*Activity*
All records below must be retyped exactly.
---------- Provided material
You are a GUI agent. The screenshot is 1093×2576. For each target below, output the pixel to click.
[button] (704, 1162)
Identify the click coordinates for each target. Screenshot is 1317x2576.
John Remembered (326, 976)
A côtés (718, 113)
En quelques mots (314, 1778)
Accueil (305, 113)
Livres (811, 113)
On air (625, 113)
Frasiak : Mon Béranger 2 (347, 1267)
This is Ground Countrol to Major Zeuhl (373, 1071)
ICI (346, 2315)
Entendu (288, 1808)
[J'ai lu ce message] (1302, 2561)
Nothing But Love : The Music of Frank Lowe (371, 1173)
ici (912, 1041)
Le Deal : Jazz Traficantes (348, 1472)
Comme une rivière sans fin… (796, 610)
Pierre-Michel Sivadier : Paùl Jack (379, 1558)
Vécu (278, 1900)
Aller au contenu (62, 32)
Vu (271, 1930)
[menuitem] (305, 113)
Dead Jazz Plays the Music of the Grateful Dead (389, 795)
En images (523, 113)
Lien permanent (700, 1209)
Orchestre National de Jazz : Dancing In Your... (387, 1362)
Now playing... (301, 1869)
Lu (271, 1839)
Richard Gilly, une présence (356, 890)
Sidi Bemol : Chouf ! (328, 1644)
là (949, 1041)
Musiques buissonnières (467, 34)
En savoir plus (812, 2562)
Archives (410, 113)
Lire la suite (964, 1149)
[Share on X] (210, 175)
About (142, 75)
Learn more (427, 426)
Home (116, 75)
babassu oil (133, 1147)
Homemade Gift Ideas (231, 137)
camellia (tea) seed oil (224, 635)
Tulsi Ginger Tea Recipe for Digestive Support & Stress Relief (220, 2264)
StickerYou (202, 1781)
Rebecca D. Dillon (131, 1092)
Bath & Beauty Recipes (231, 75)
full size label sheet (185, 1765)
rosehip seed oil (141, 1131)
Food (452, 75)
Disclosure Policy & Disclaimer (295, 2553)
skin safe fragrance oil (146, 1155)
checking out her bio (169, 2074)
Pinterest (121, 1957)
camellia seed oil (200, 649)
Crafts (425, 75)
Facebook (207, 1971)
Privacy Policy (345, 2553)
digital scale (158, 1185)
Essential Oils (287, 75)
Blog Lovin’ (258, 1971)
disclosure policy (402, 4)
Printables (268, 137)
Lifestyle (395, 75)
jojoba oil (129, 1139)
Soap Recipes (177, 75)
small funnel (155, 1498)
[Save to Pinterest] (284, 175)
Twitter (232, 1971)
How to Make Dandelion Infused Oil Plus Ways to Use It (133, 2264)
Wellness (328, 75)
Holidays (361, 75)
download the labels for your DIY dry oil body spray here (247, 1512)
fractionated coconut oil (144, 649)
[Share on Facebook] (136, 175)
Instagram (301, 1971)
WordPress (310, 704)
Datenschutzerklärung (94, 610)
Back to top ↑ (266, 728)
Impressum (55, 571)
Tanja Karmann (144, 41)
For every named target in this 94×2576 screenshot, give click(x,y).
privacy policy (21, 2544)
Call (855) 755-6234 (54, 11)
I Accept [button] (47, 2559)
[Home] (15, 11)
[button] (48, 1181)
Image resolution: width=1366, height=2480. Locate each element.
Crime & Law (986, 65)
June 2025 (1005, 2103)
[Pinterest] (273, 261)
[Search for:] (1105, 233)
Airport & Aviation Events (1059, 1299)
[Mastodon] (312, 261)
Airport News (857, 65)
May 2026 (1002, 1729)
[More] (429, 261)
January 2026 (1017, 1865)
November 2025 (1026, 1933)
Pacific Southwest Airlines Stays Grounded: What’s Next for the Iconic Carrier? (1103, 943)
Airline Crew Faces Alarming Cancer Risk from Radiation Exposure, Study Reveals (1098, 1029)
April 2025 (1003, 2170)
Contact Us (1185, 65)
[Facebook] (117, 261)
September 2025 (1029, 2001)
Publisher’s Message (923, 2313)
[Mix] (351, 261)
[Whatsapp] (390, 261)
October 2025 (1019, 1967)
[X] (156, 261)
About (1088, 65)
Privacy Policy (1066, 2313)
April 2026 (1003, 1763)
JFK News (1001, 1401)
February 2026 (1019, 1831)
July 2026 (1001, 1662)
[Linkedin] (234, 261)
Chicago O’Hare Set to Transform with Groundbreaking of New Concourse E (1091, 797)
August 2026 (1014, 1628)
--------------------
*Solution for this task*
You are a GUI agent. The screenshot is 1093×2576. For each target below, output the pixel to click.
[button] (704, 1162)
Identify the click coordinates for each target. Screenshot is 1317x2576.
John Remembered (326, 976)
A côtés (718, 113)
En quelques mots (314, 1778)
Accueil (305, 113)
Livres (811, 113)
On air (625, 113)
Frasiak : Mon Béranger 2 (347, 1267)
This is Ground Countrol to Major Zeuhl (373, 1071)
ICI (346, 2315)
Entendu (288, 1808)
[J'ai lu ce message] (1302, 2561)
Nothing But Love : The Music of Frank Lowe (371, 1173)
ici (912, 1041)
Le Deal : Jazz Traficantes (348, 1472)
Comme une rivière sans fin… (796, 610)
Pierre-Michel Sivadier : Paùl Jack (379, 1558)
Vécu (278, 1900)
Aller au contenu (62, 32)
Vu (271, 1930)
[menuitem] (305, 113)
Dead Jazz Plays the Music of the Grateful Dead (389, 795)
En images (523, 113)
Lien permanent (700, 1209)
Orchestre National de Jazz : Dancing In Your... (387, 1362)
Now playing... (301, 1869)
Lu (271, 1839)
Richard Gilly, une présence (356, 890)
Sidi Bemol : Chouf ! (328, 1644)
là (949, 1041)
Musiques buissonnières (467, 34)
En savoir plus (812, 2562)
Archives (410, 113)
Lire la suite (964, 1149)
[Share on X] (210, 175)
About (142, 75)
Learn more (427, 426)
Home (116, 75)
babassu oil (133, 1147)
Homemade Gift Ideas (231, 137)
camellia (tea) seed oil (224, 635)
Tulsi Ginger Tea Recipe for Digestive Support & Stress Relief (220, 2264)
StickerYou (202, 1781)
Rebecca D. Dillon (131, 1092)
Bath & Beauty Recipes (231, 75)
full size label sheet (185, 1765)
rosehip seed oil (141, 1131)
Food (452, 75)
Disclosure Policy & Disclaimer (295, 2553)
skin safe fragrance oil (146, 1155)
checking out her bio (169, 2074)
Pinterest (121, 1957)
camellia seed oil (200, 649)
Crafts (425, 75)
Facebook (207, 1971)
Privacy Policy (345, 2553)
digital scale (158, 1185)
Essential Oils (287, 75)
Blog Lovin’ (258, 1971)
disclosure policy (402, 4)
Printables (268, 137)
Lifestyle (395, 75)
jojoba oil (129, 1139)
Soap Recipes (177, 75)
small funnel (155, 1498)
[Save to Pinterest] (284, 175)
Twitter (232, 1971)
How to Make Dandelion Infused Oil Plus Ways to Use It (133, 2264)
Wellness (328, 75)
Holidays (361, 75)
download the labels for your DIY dry oil body spray here (247, 1512)
fractionated coconut oil (144, 649)
[Share on Facebook] (136, 175)
Instagram (301, 1971)
WordPress (310, 704)
Datenschutzerklärung (94, 610)
Back to top ↑ (266, 728)
Impressum (55, 571)
Tanja Karmann (144, 41)
For every named target in this 94×2576 screenshot, give click(x,y).
privacy policy (21, 2544)
Call (855) 755-6234 (54, 11)
I Accept [button] (47, 2559)
[Home] (15, 11)
[button] (48, 1181)
Image resolution: width=1366, height=2480. Locate each element.
Crime & Law (986, 65)
June 2025 (1005, 2103)
[Pinterest] (273, 261)
[Search for:] (1105, 233)
Airport & Aviation Events (1059, 1299)
[Mastodon] (312, 261)
Airport News (857, 65)
May 2026 (1002, 1729)
[More] (429, 261)
January 2026 (1017, 1865)
November 2025 (1026, 1933)
Pacific Southwest Airlines Stays Grounded: What’s Next for the Iconic Carrier? (1103, 943)
Airline Crew Faces Alarming Cancer Risk from Radiation Exposure, Study Reveals (1098, 1029)
April 2025 (1003, 2170)
Contact Us (1185, 65)
[Facebook] (117, 261)
September 2025 (1029, 2001)
Publisher’s Message (923, 2313)
[Mix] (351, 261)
[Whatsapp] (390, 261)
October 2025 (1019, 1967)
[X] (156, 261)
About (1088, 65)
Privacy Policy (1066, 2313)
April 2026 (1003, 1763)
JFK News (1001, 1401)
February 2026 (1019, 1831)
July 2026 (1001, 1662)
[Linkedin] (234, 261)
Chicago O’Hare Set to Transform with Groundbreaking of New Concourse E (1091, 797)
August 2026 (1014, 1628)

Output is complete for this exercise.